Type out everything from the line with "Open commit hash 27c33a3" down to the line with "click(x=60, y=314)", both included and without changes, and leave the pictures out of your answer.

• RAW DATA
——————
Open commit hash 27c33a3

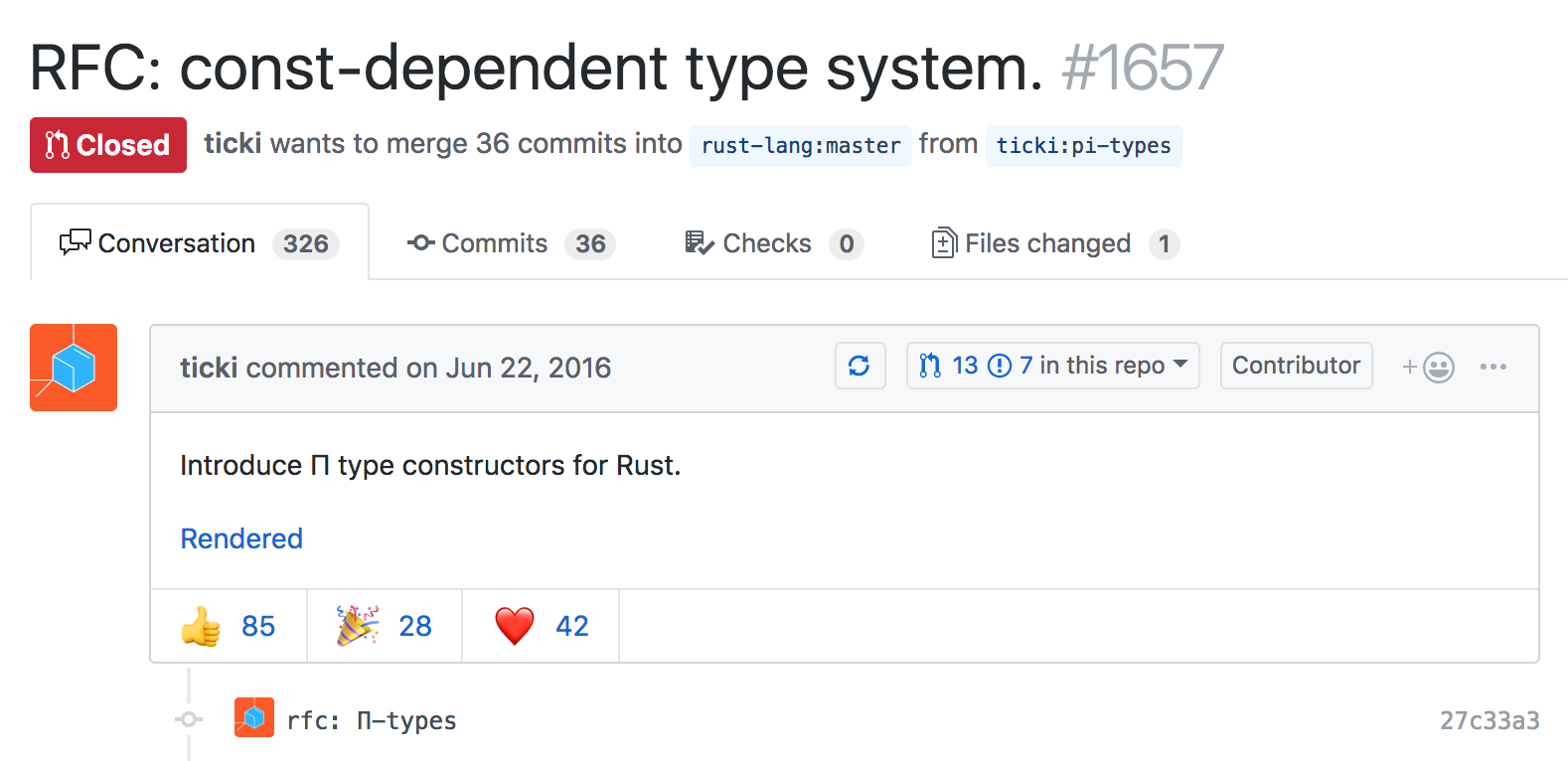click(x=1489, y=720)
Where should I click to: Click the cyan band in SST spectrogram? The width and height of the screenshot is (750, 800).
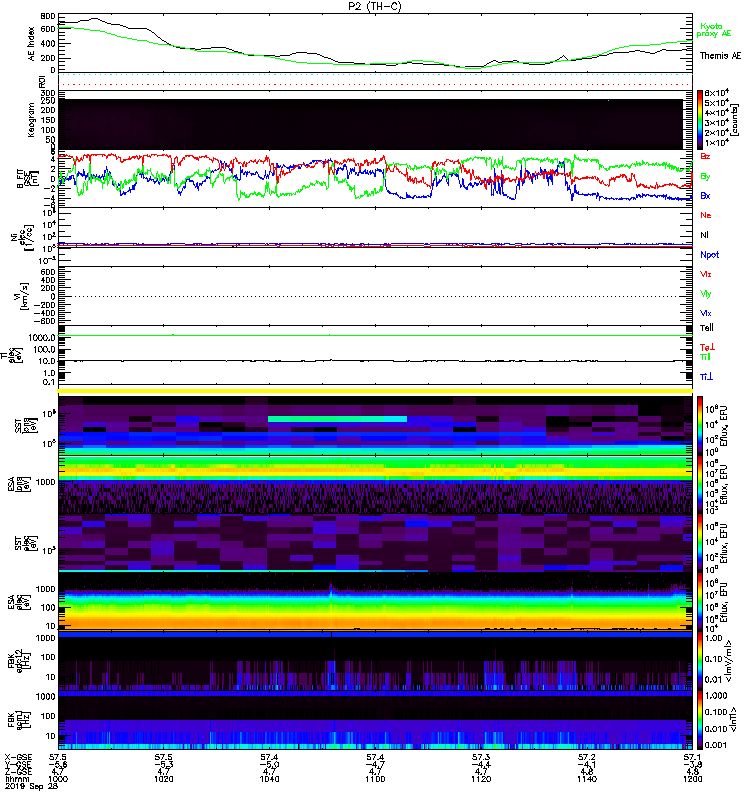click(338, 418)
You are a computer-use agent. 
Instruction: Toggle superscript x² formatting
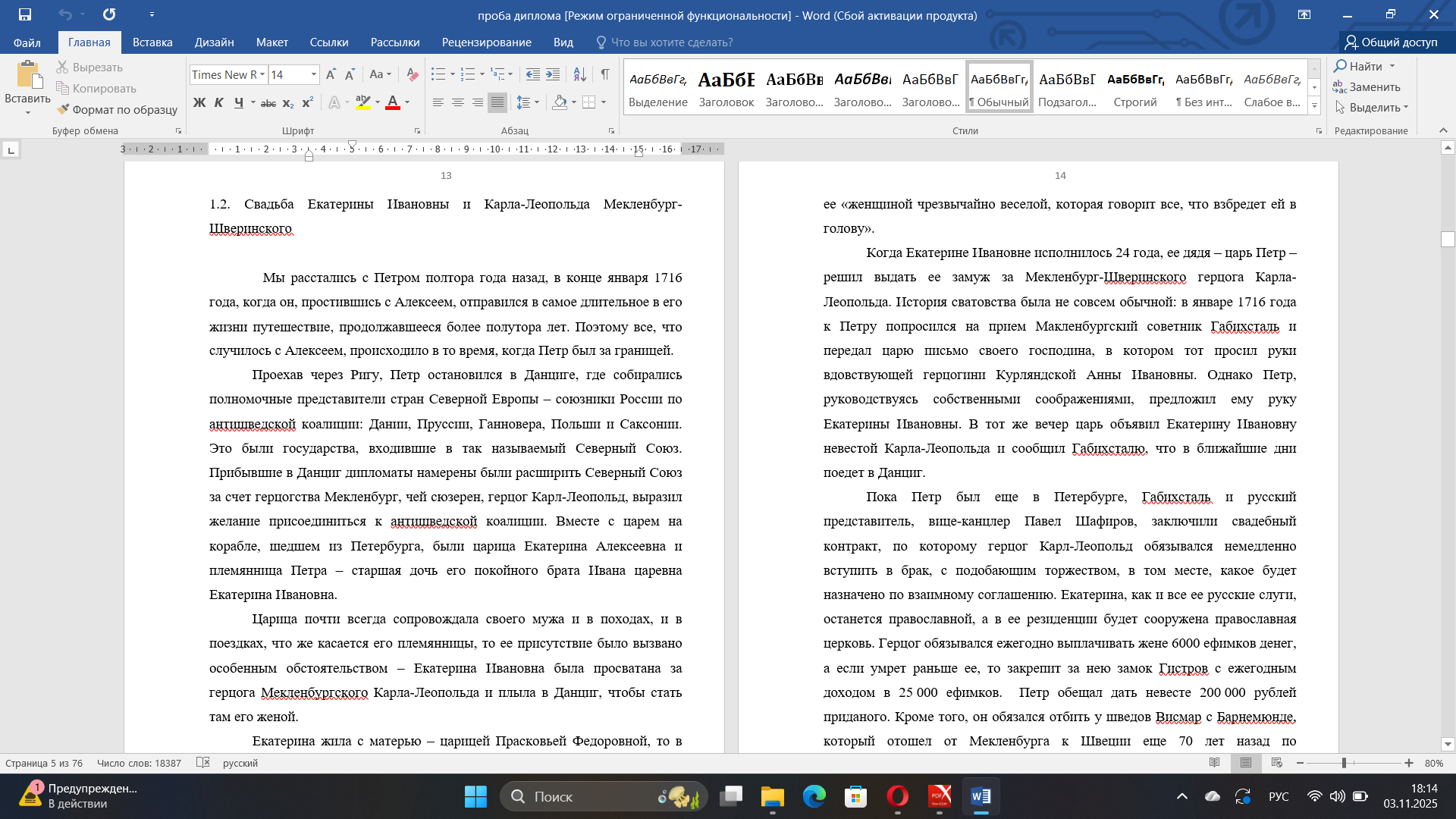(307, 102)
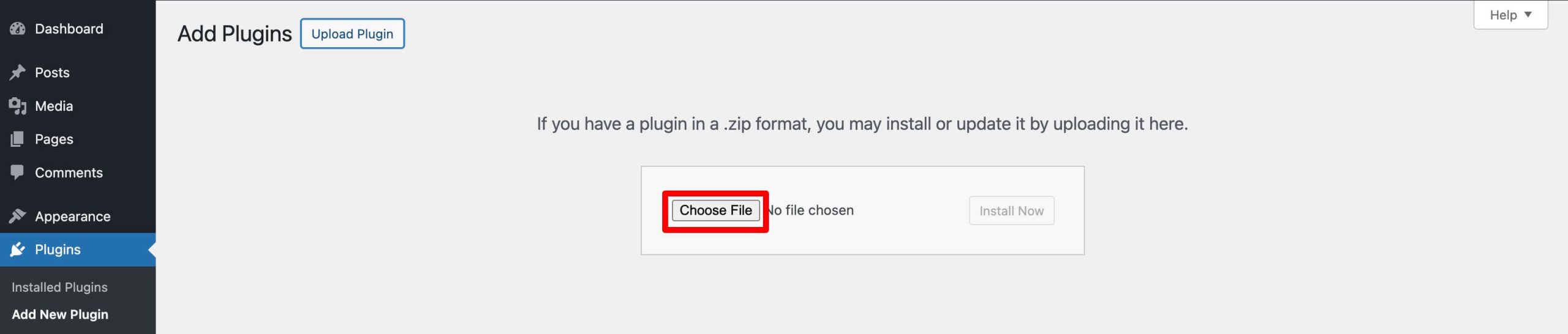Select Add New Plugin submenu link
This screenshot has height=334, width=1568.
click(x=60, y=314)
——————
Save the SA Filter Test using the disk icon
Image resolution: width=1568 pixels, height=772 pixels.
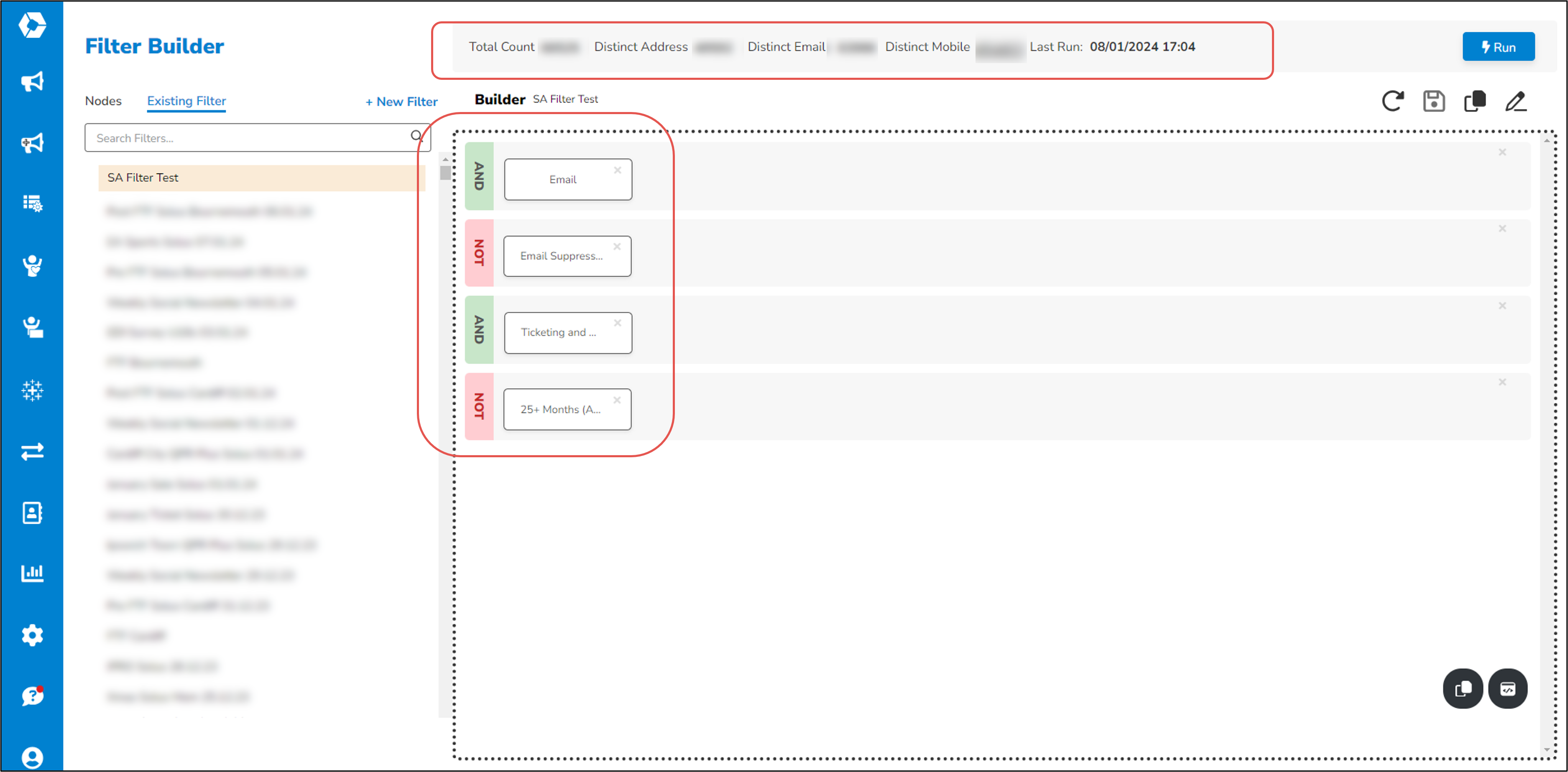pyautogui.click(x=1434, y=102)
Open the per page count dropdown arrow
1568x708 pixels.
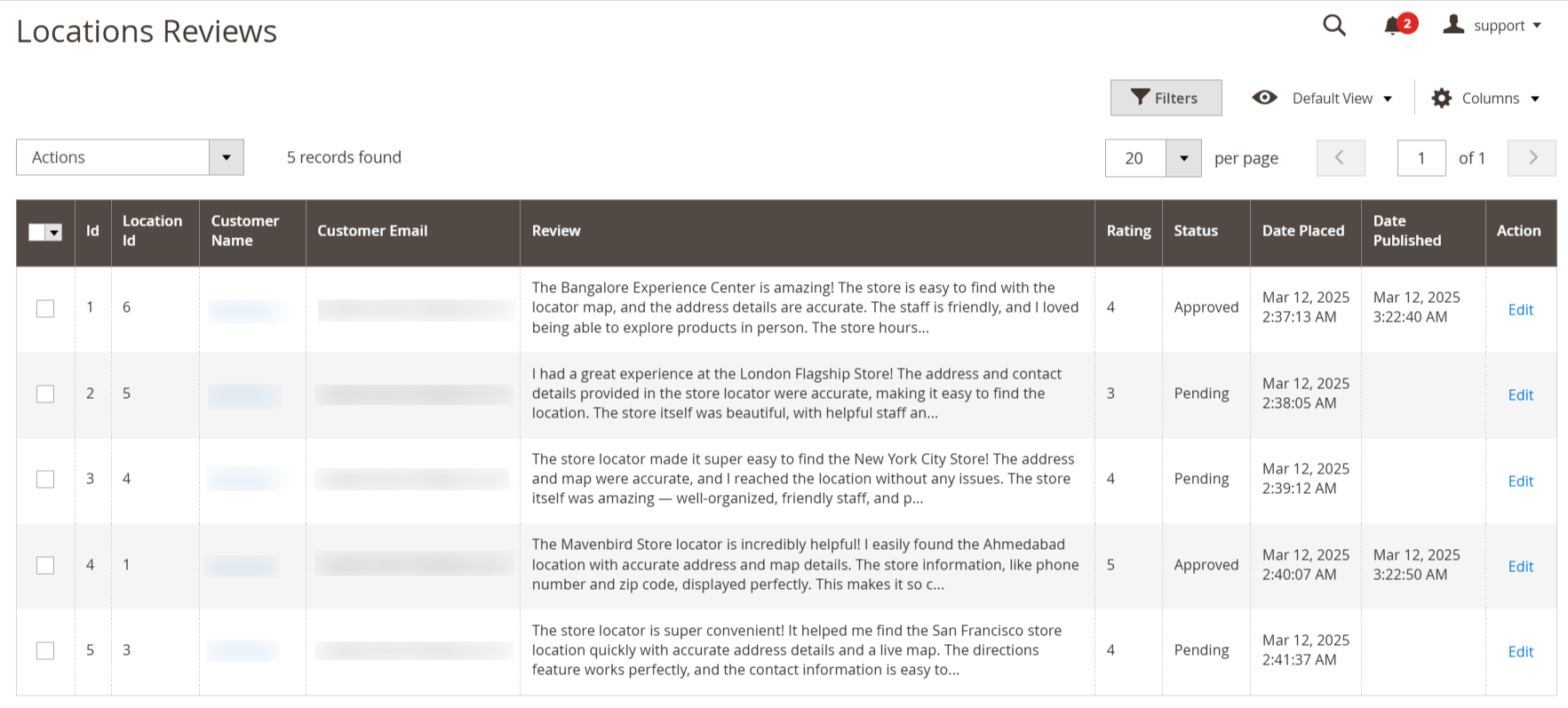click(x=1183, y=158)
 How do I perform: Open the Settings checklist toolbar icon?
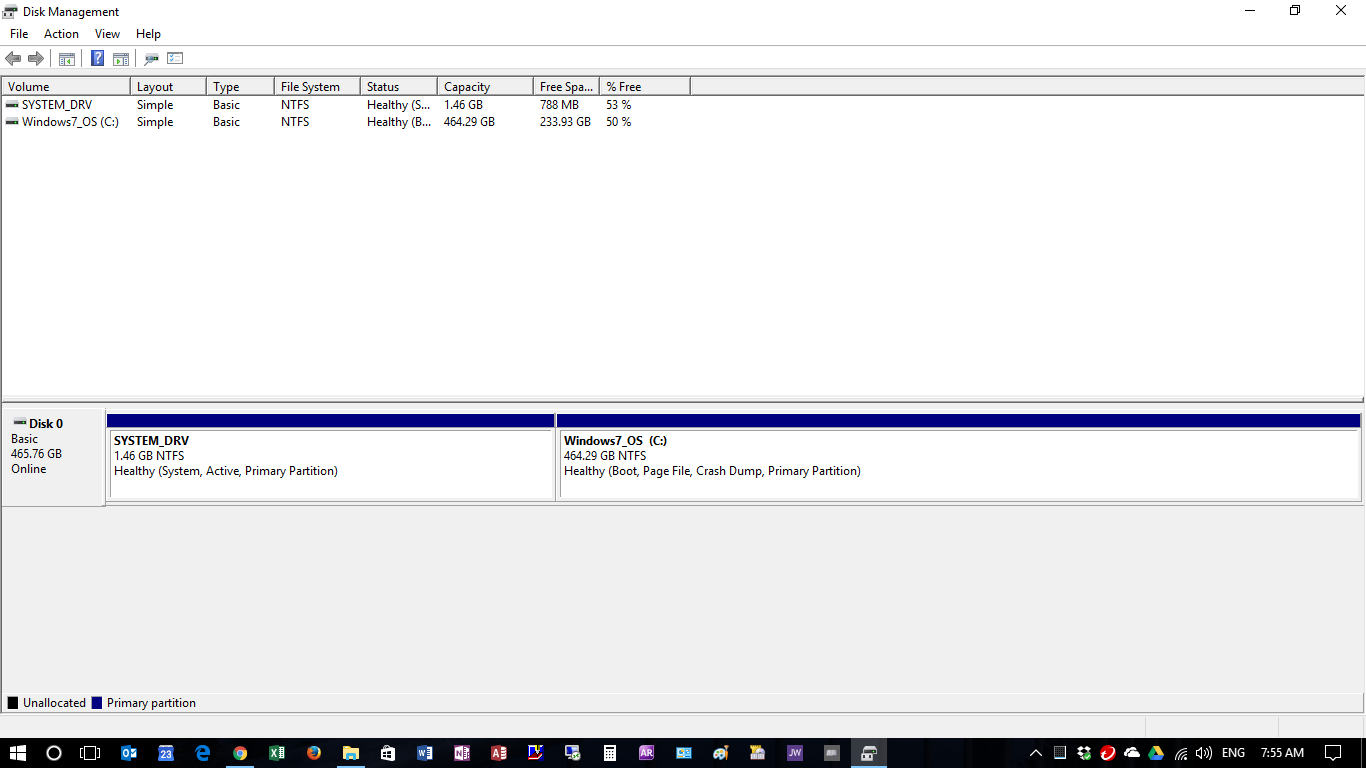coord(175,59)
——————
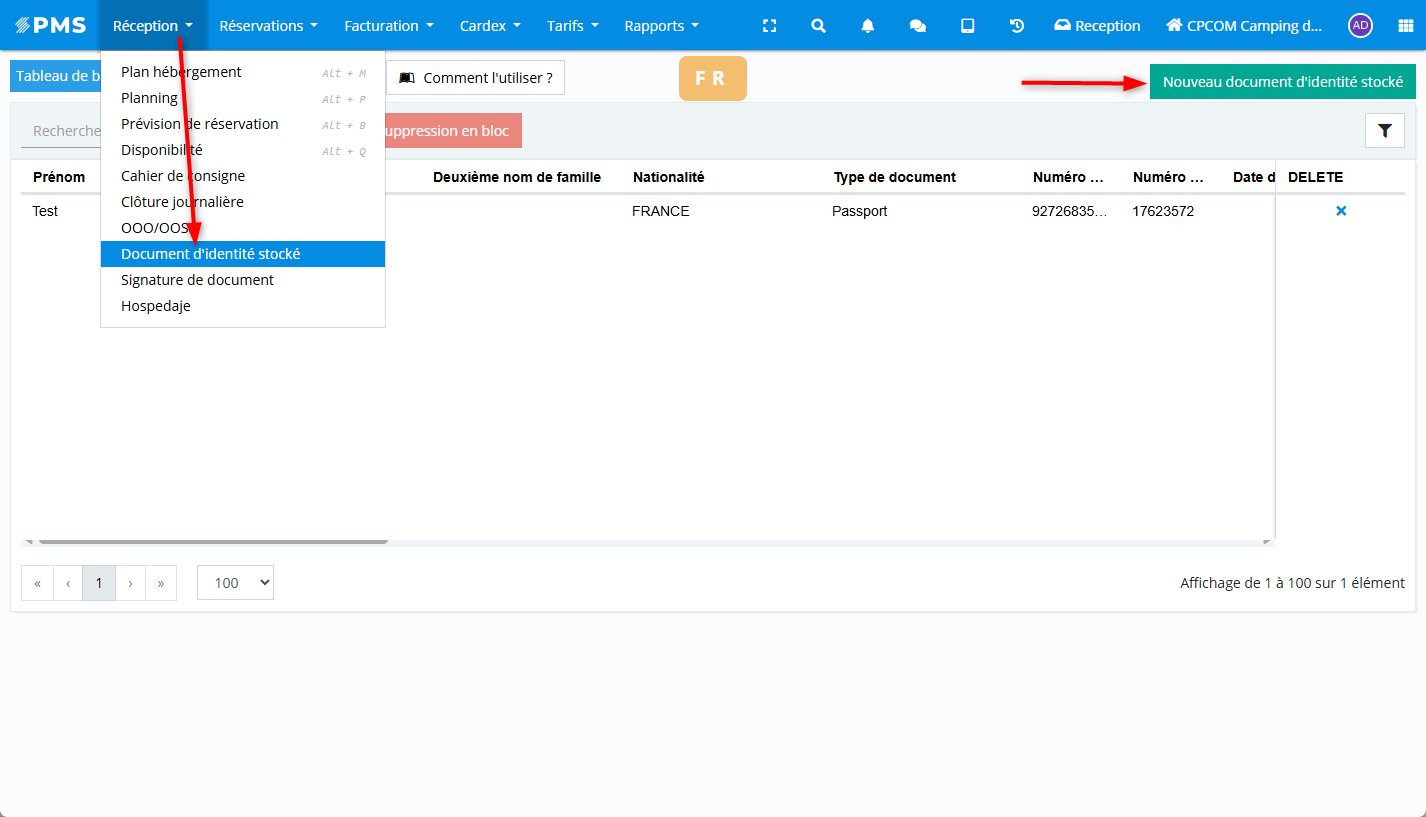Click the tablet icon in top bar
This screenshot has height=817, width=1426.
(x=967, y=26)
——————
• SOLUTION FOR THIS TASK
Open commit hash 27c33a3

click(x=1489, y=720)
Where should I click to: Click the cyan band in SST spectrogram? The width and height of the screenshot is (750, 800).
click(338, 418)
You are a computer-use agent. 
Instruction: Toggle superscript x² formatting
(307, 102)
Select Add New Plugin submenu link
This screenshot has height=334, width=1568.
click(x=60, y=314)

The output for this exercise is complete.